An afternoon’s absent-minded browsing turned up the following…

First up, this simple yet effective website detailing the first season of excavations at Tolworth Court Farm on the outskirts of Kingston conducted way back in the year 2000. The site has still to be published in detail; a second season conducted in 2002 revealed “a large enclosure ditch” associated with mid Anglo-Saxon pottery and possibly post holes, which should add much to the understanding of rural settlement in Surrey during that period (see London Archaeologist, Volume 10 Supplement 2, page 47, available via ADS; also the Standing Conference on London’s Archaeology newsletter of that year). For now, the pictures of the artefacts found – as well as of a number of “site dogs” – provide a mix of interest and amusement; all in all, a template for the sort of site any archaeological dig, large or small, should seek to maintain.

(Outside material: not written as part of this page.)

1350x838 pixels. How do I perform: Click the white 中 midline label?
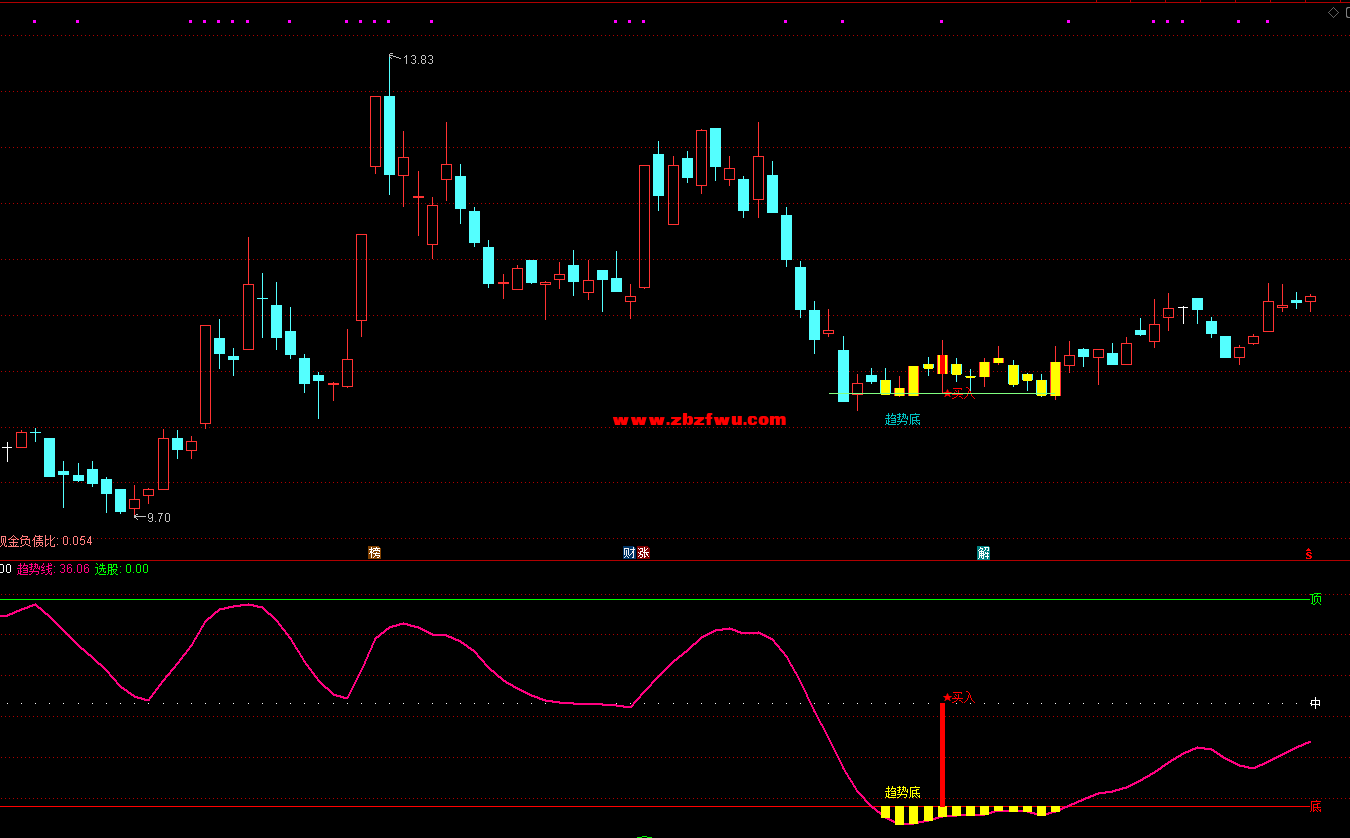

On the flip side, a curious article (or knol – it’s a new one on me, too) by F. C. Harris I came across correlating Old English and Brittonic place-name evidence with Iron Age hillforts and their abandonment. Extraordinarily, Harris marginalises the Roman period, with his main thread of his argument leapfrogging from the hillforts and tribal territories of the Iron Age with the nascent kingdoms and dioceses of early Anglo-Saxon period. This evokes the work of G. R. J. Jones, pioneer of the multiple estate model, and in some of its details certain theories Gavin Smith has advanced in relation to Surrey’s place-names. While there are some admirable sides to it – notably the detailed maps and tables – and fresh ways of looking at different types of evidence should always be welcomed, the conclusions drawn are too confusing, and far from convincing, to pass the test of acceptability in my eyes. That said, in the spirit of open-mindedness and charity, I shall leave it to readers to form their own opinions of the validity and value of Harris’ study.